The festival welcome party begins on the same day at 5 p.m. in the Michigan Room of the Holiday Inn, 1000 US-23 North. The cost is $15 to attend. There will be dinner, entertainment and a silent auction.

Fact Box

What: Great Lakes Lighthouse Festival

Where: Alpena APlex, 701 Woodward Ave., Alpena and others

When: Oct. 11-14

The festival's main events will be in and around the APlex, 701 Woodward Ave., opening Oct. 12 at 12 p.m., Kirn said. Booths from lighthouse groups, artists, authors and more than 75 vendors will be inside. Admission is $2.50 for adults age 17 and up, and free for those 16 and younger.

The APlex will be the departure point for helicopter flights over five area lighthouses, according to a schedule from Magnum Helicopter. Tours run from 10 a.m.-6 p.m. on Oct. 13, and 10 a.m.-2 p.m. Oct. 14. Prices range from $35 per passenger for a five-minute flight over the Alpena lighthouse to $200 for a 40- to 45-minute flight over all five, including both Presque Isle lights. Call 248-730-1230 for more information.

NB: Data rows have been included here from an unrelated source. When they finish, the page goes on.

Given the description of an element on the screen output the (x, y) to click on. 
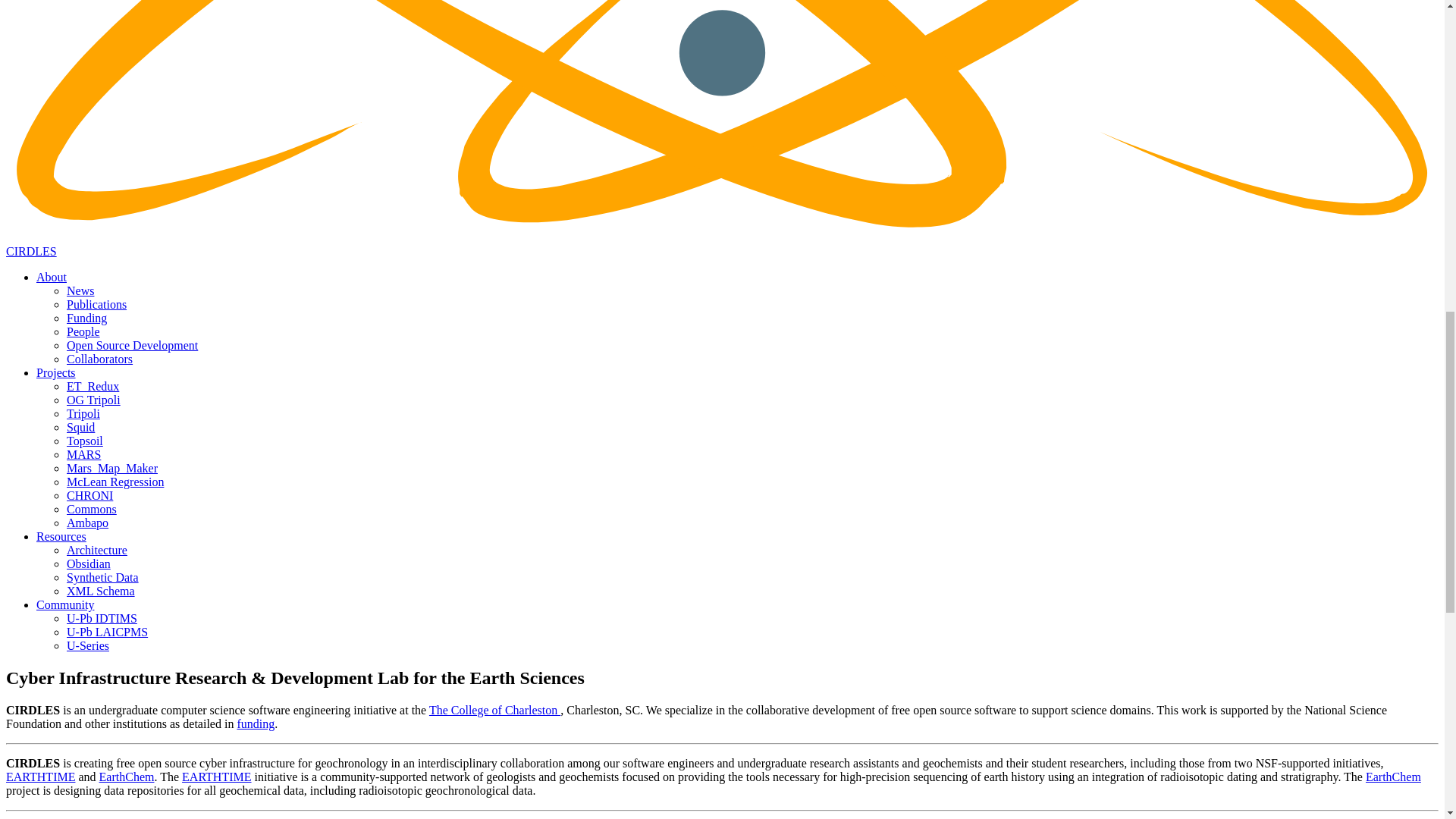
About (51, 277)
XML Schema (100, 590)
Obsidian (88, 563)
Topsoil (84, 440)
Funding (86, 318)
funding (255, 723)
EARTHTIME (40, 776)
MARS (83, 454)
Collaborators (99, 358)
Tripoli (83, 413)
Given the description of an element on the screen output the (x, y) to click on. 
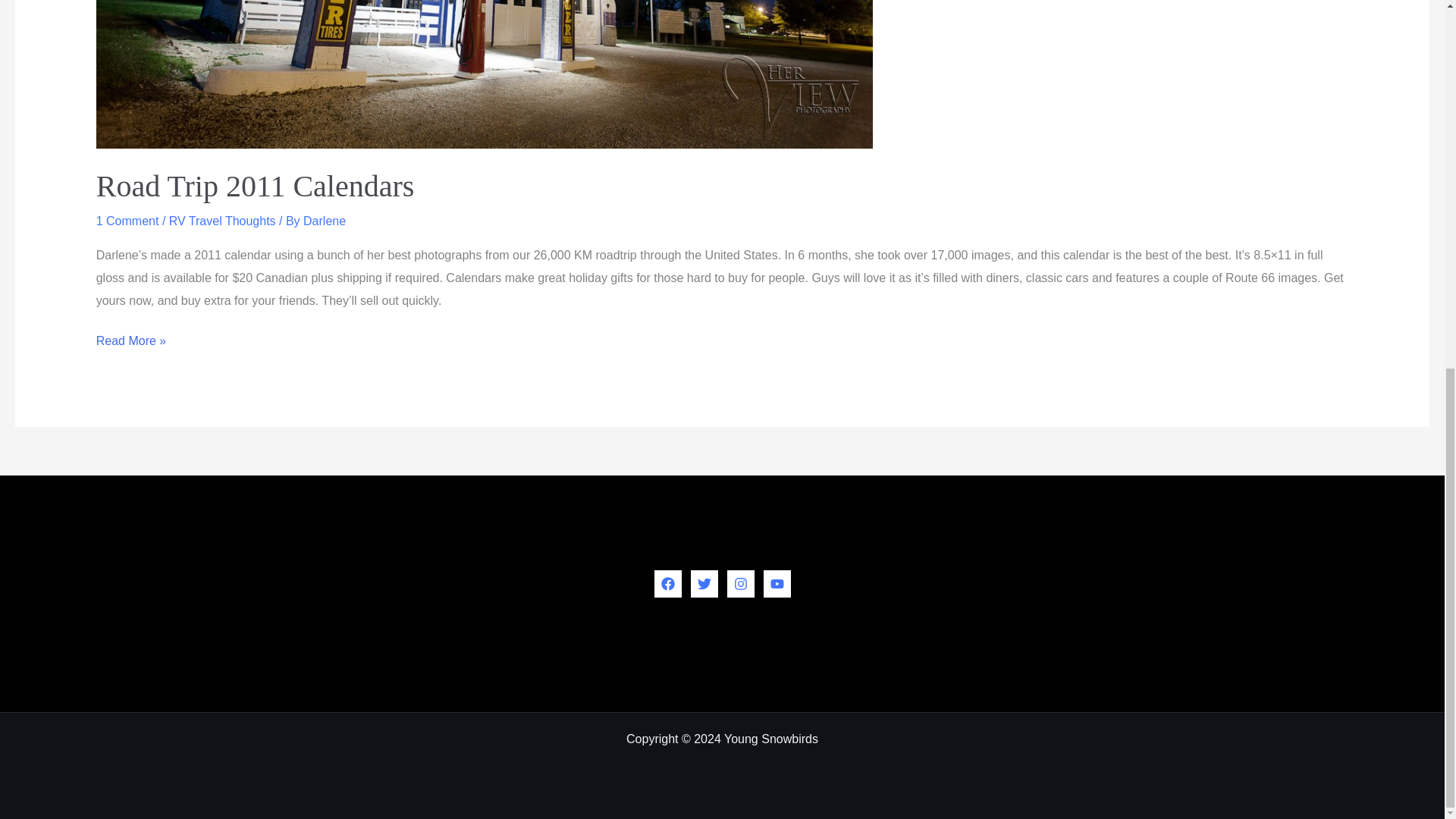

There will be at least 20 lighthouse groups from around the state coming to the APlex, Kirn said. Among them are organizations to preserve Presque Isle's old and new lights, as well as those on Thunder Bay and Middle Island.

Stoney Acres Winery will be selling 200 bottles for $35 each starting Oct. 12, Kirn said. It's named the "Mackinac Miracle," in honor of the St. Helena light, the festival's featured lighthouse. The Great Lakes Lighthouse Festival organization gets a portion of the proceeds.

"Those always sell like hotcakes," she said.

The sanctuary will be open throughout the festival, with several events planned for Oct. 12 starting at 10 a.m., Kirn said. Admission is free, and more information on the sanctuary can be found online at thunderbay.noaa.gov.

The APlex opens at 10 a.m. Oct. 13-14, and the United States Coast Guard Alpena Auxiliary is inviting all Girl Scouts and Boy Scouts to participate in opening ceremonies shortly beforehand, Kirn said. Those interested should be there by 9:30 a.m.

Another highlight of the festival is a live auction in the APlex on Oct. 13 starting at 12 p.m., Kirn said. Lighthouse organizations have the opportunity to sell up to five items and keep all of the proceeds. One organization will sell a weekend trip to a lighthouse in the Upper Peninsula.

Family day is Oct. 14, with kid-friendly events planned throughout the day, according to the festival schedule. Kids will get "Lighthouse Passports," and those who get stamps from all of the exhibitors inside will get a surprise.

Ultimately, the festival is about preserving an important part of maritime history, and the light keepers who risked their lives, Kirn said.

"When people were coming out into uncharted grounds and waters, there were many dangers they did not know about, and lives were lost," she said. "These lighthouses were put out there to warn the boats, and the keepers devoted their lives to maintaining these lighthouses. It's a part of history that can't be forgotten."